Le premier robot, le ciTHy S, mesure 80 centimètres de long et peut porter jusqu'à 50 kg. Les marchandises sont fixées sur le toit. Nous l'utilisons principalement dans des petits villages du Sud de la France. Le département ou l'Union européenne nous permettent de le financer. Disponible sur réservation, le robot accompagnera la personne bénéficiaire dans le magasin afin de porter les courses à sa place et de lui faire retrouver une certaine mobilité. Dans le cas où les personnes ne peuvent plus sortir, des partenariats vont être tissés entre les commerces de proximité et les aides à domicile, qui vont aider les personnes âgées ou handicapées à passer commande. Celle-ci sera livrée par le robot devant leur domicile. Ces machines réduisent la pénibilité des usagers et sont adaptées aux usages de publics particuliers que nous connaissons peu.
Les véhicules que nous développons sont encore à l'état de prototype ou de présérie. Nous commençons tout juste à produire les premières séries. Puisqu'il s'agit de véhicules autonomes, l'autorisation de mise sur le marché arrivera à la fin de l'année 2023. Nous travaillons en étroite collaboration avec le gouvernement afin de mettre au point la réglementation. Cela se passe très bien. Nous avons développé toutes les technologies nécessaires en interne, à l'instar de Google ou Tesla.

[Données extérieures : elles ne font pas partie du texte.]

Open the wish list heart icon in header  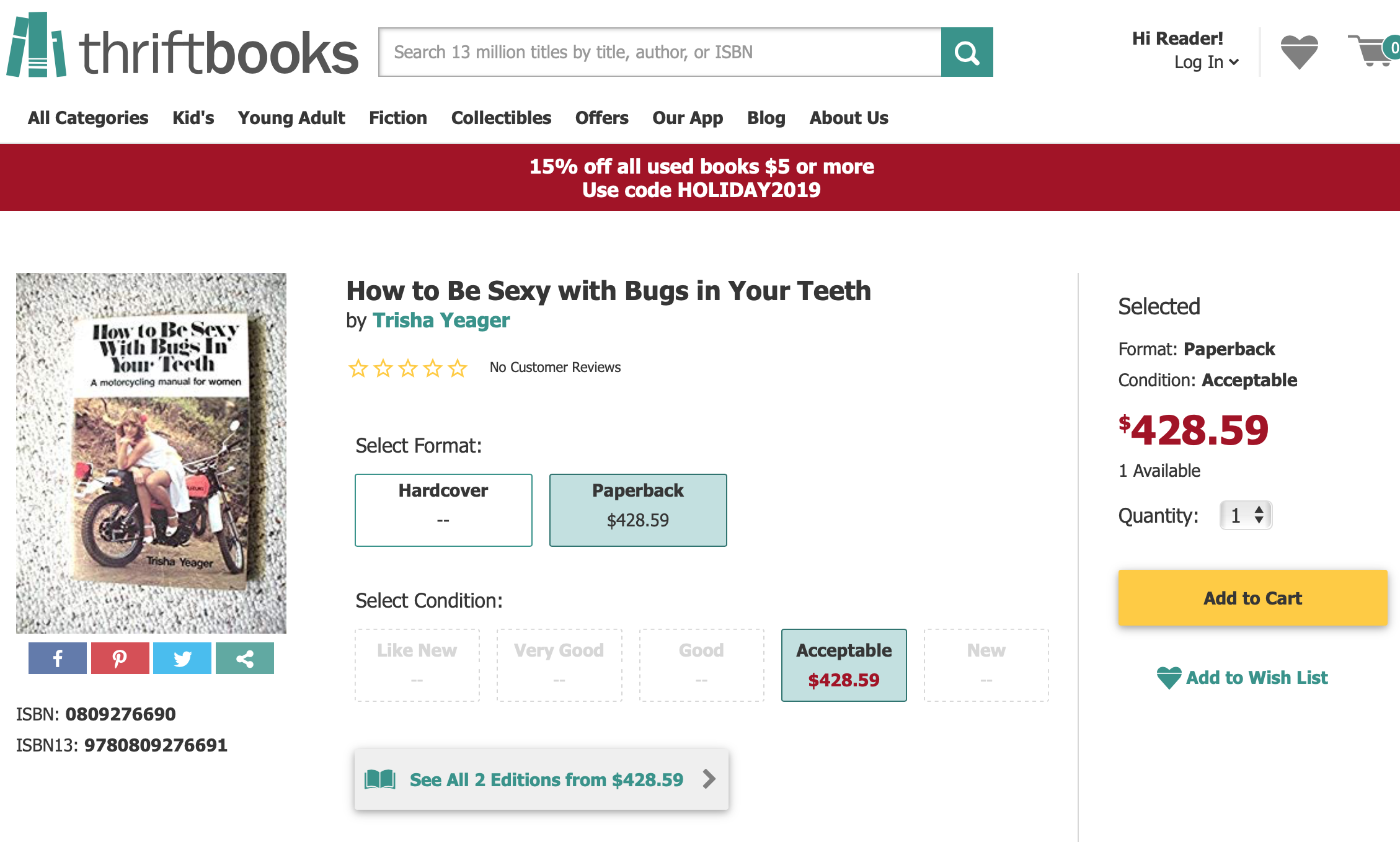[x=1299, y=52]
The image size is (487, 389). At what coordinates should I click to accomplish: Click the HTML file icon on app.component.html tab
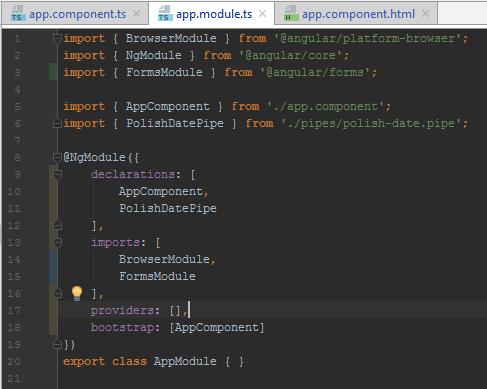point(291,14)
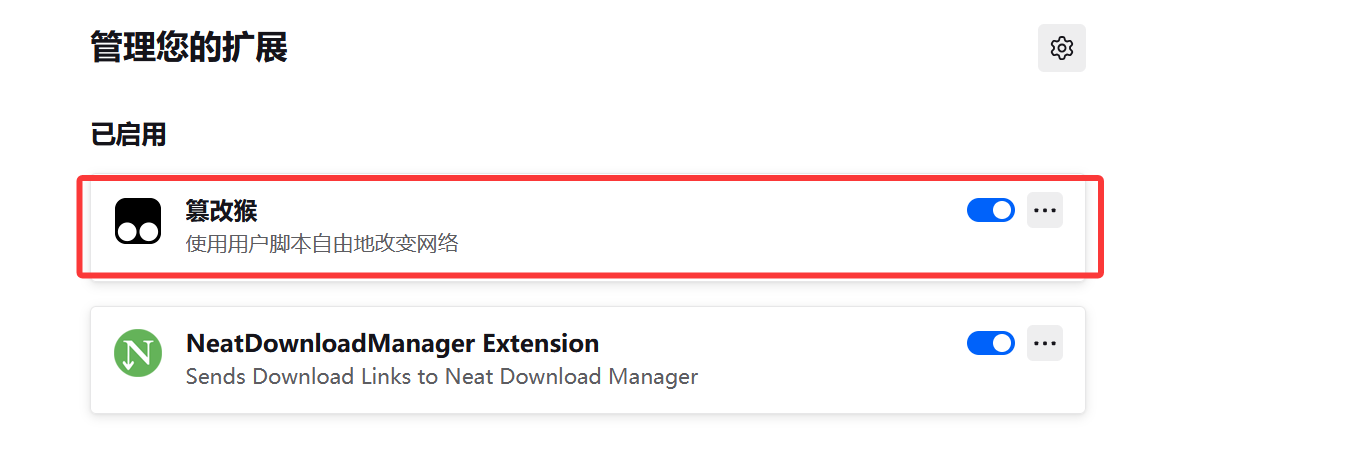The height and width of the screenshot is (460, 1361).
Task: Turn off the NeatDownloadManager Extension toggle
Action: [990, 343]
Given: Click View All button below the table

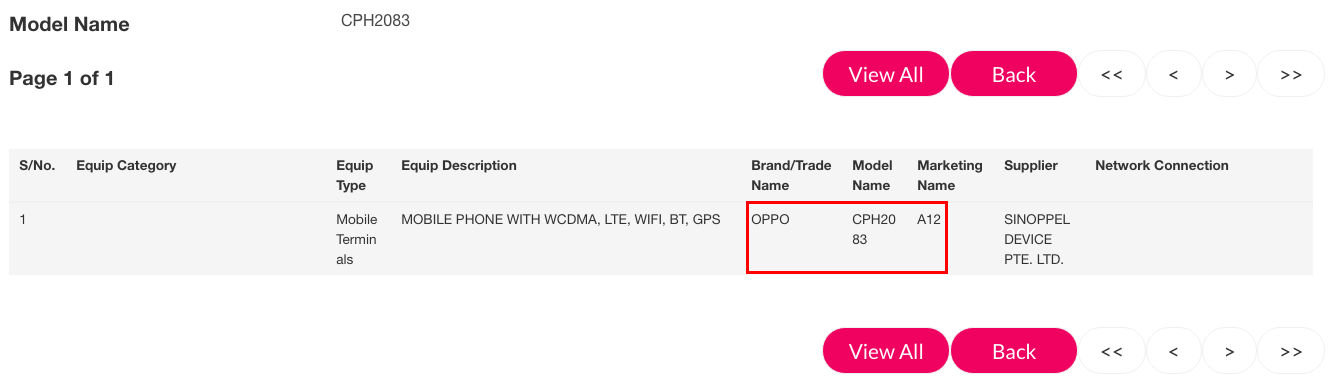Looking at the screenshot, I should tap(886, 351).
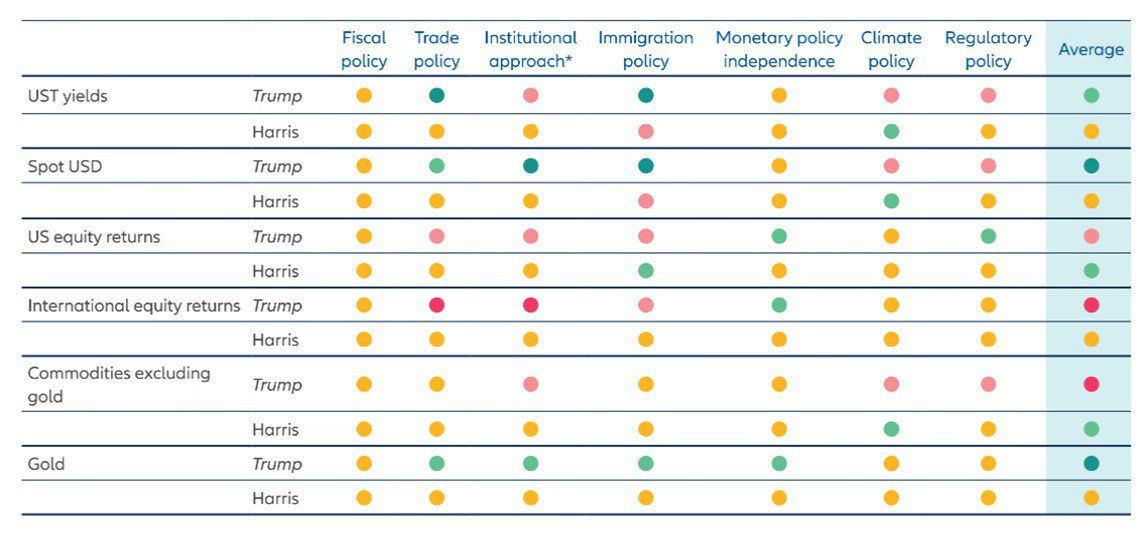Select Trump Spot USD Institutional approach dot
The image size is (1142, 533).
(x=531, y=166)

Il existe néanmoins plusieurs obstacles. S'il n'est pas trop difficile de financer la R&D grâce aux concours de la région Occitanie, de l'État à travers la BPI et l'Ademe, et de l'Europe, il l'est beaucoup plus de trouver des financements privés. Les acteurs ne considèrent pas que l'objectif de proposer des produits rendant un véritable service soit rentable. Les sociétés de capital risque rechignent à financer du hardware, avec lequel il est irréaliste d'envisager une rentabilité de plus de 15-20 %, ils préfèrent se tourner vers le numérique. D'autre part, le montant des aides est limité à la moitié des fonds propres des entreprises alors que les besoins capitalistiques sont énormes. Nous avons donc besoin d'aides publiques massives. Nos pairs considèrent que notre société est la troisième ou quatrième plus avancée au monde dans le domaine du véhicule autonome. Cependant, là où nos concurrents chinois et américains lèvent des milliards d'euros, nous devons faire avec nos petits moyens. L'État doit choisir quelques entreprises et y investir massivement. Il y a tous les outils pour réussir.